▶ _Your assignment_: Search the material for the string "agent", then return every line where it is found.
(Provided information Opens)
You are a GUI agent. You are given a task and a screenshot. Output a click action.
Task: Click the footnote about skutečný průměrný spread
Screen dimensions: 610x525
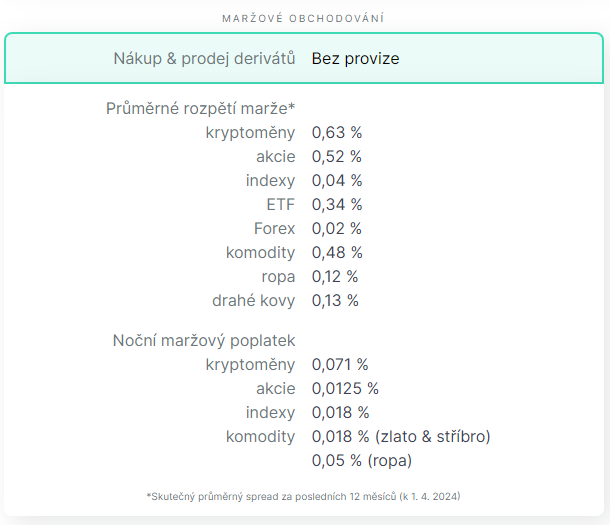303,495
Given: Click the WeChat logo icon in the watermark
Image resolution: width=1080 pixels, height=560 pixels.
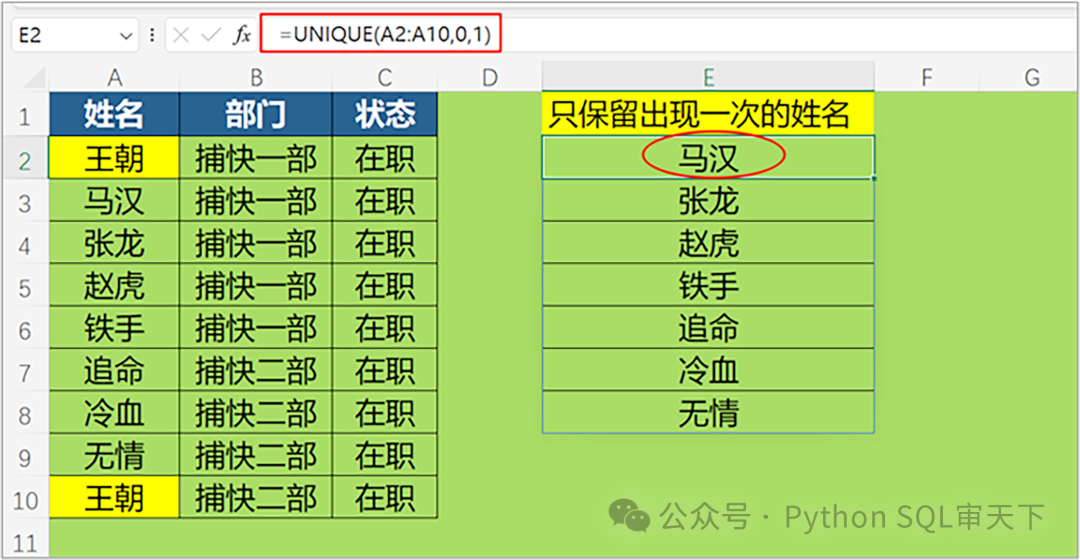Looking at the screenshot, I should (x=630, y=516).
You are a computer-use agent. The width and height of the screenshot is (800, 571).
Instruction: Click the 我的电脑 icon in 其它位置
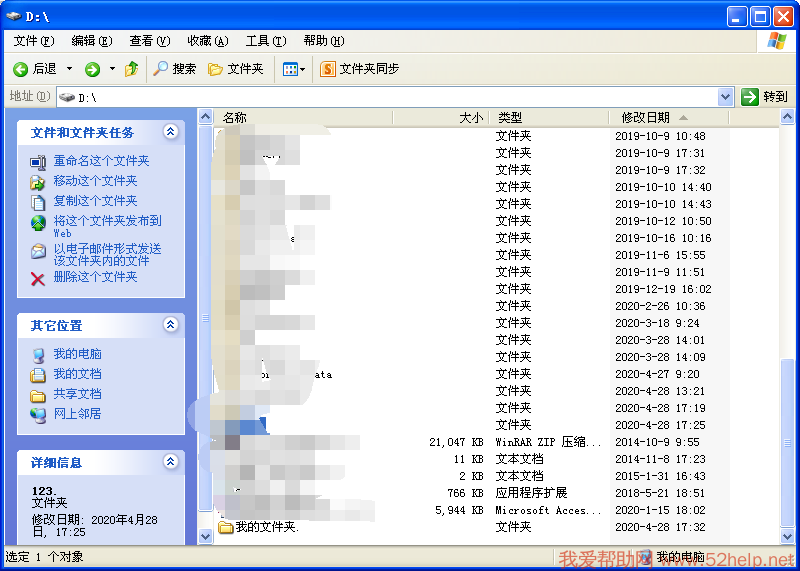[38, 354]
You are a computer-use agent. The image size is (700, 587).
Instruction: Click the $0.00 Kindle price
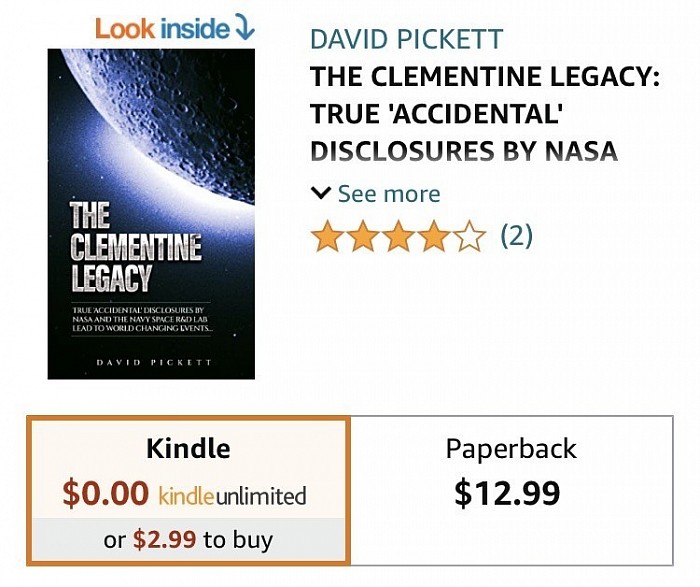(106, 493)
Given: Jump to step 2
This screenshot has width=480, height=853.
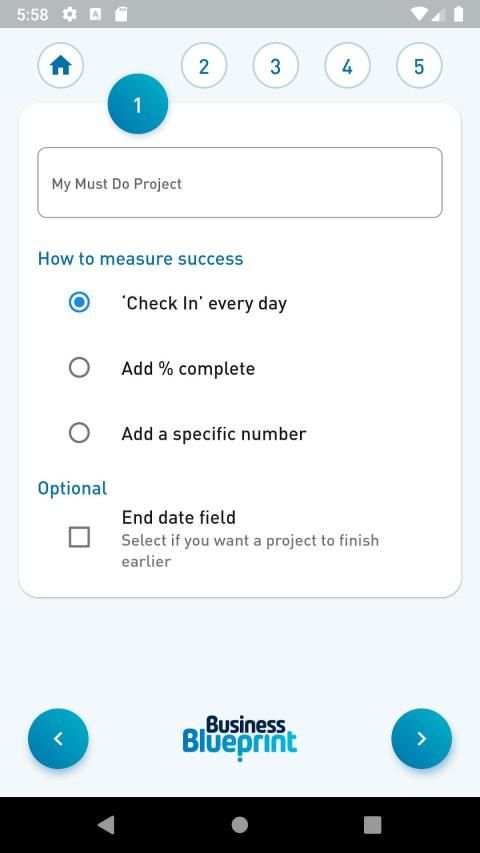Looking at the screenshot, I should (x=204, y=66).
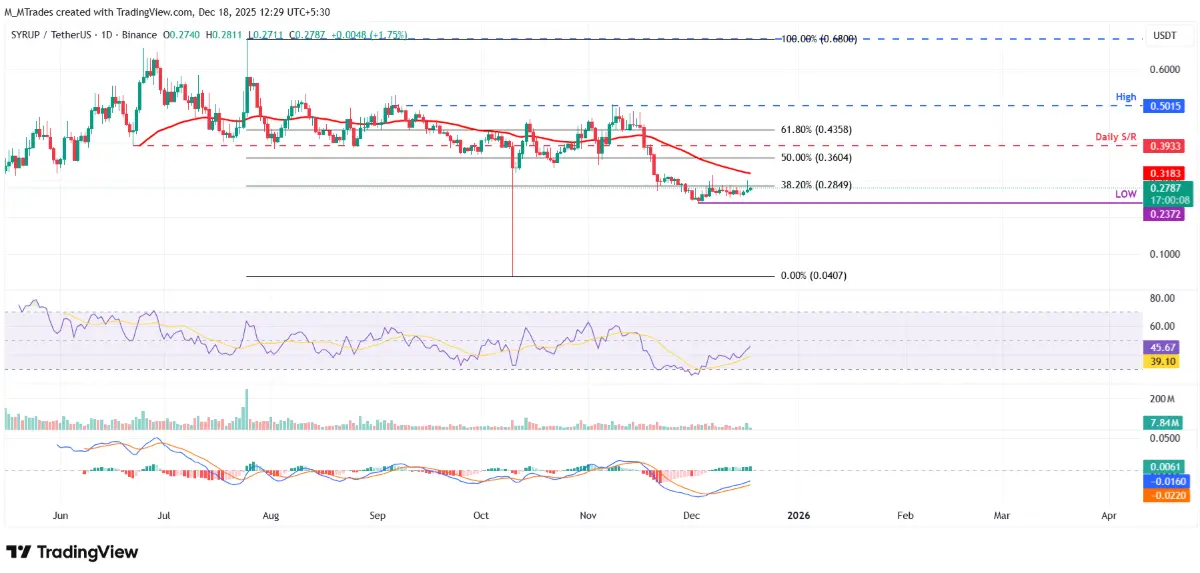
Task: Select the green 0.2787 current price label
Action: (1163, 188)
(Provided information Closes)
▶ _Written response_:
You are a GUI agent. You are given a task and a screenshot. Output a click action.
You are a computer-use agent. The width and height of the screenshot is (800, 571).
You are a computer-use agent. The image size is (700, 587).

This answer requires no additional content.